__Activity__.
Each line from the one containing "Click heatmap cell directly above #1" through the end of the data is to be written out exactly, and nothing more.

__Information supplied__.
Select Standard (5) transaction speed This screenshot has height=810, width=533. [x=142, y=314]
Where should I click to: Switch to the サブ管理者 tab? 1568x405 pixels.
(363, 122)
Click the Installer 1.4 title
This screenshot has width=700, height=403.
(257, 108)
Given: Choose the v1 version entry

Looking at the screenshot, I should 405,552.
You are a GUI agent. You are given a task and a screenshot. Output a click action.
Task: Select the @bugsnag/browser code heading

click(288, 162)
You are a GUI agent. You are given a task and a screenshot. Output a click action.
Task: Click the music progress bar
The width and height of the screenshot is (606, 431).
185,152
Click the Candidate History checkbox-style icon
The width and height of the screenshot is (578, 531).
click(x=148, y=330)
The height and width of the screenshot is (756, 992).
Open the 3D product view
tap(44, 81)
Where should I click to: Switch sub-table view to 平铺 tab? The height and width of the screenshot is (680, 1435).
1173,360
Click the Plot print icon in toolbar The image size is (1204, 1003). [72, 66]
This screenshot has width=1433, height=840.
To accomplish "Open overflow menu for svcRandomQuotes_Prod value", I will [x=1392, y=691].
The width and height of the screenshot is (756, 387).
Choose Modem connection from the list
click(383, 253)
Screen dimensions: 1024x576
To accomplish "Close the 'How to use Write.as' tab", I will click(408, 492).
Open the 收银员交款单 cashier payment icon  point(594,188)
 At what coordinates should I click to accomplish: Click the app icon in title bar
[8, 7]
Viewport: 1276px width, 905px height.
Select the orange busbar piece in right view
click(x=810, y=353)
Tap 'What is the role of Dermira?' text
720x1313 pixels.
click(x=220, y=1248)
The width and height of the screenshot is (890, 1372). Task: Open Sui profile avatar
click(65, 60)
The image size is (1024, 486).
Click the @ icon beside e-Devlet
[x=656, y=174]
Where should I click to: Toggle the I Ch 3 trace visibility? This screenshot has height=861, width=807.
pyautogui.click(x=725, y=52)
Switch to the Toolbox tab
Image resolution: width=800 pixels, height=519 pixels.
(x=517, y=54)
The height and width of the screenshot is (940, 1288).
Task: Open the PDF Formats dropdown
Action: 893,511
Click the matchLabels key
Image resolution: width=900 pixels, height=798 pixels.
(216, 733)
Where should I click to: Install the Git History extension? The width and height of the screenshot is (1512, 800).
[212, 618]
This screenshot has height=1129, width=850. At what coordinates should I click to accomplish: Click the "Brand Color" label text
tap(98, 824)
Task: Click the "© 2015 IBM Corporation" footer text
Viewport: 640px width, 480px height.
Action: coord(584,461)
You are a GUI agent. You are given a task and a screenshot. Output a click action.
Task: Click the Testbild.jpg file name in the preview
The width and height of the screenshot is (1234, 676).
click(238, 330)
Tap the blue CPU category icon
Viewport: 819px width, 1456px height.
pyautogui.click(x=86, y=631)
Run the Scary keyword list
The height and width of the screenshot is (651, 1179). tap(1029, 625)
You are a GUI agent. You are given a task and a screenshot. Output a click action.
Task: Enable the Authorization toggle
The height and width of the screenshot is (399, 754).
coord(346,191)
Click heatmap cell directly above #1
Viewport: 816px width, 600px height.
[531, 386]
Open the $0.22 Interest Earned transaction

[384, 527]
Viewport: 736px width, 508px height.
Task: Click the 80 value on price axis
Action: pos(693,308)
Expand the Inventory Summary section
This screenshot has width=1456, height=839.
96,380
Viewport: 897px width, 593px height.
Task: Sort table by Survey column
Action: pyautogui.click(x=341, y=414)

__Output__.
Click heatmap cell directly above #1
Viewport: 816px width, 600px height.
[531, 386]
Open the $0.22 Interest Earned transaction

[384, 527]
Viewport: 736px width, 508px height.
Task: Click the 80 value on price axis
Action: pos(693,308)
Expand the Inventory Summary section
This screenshot has width=1456, height=839.
96,380
Viewport: 897px width, 593px height.
Task: Sort table by Survey column
Action: pyautogui.click(x=341, y=414)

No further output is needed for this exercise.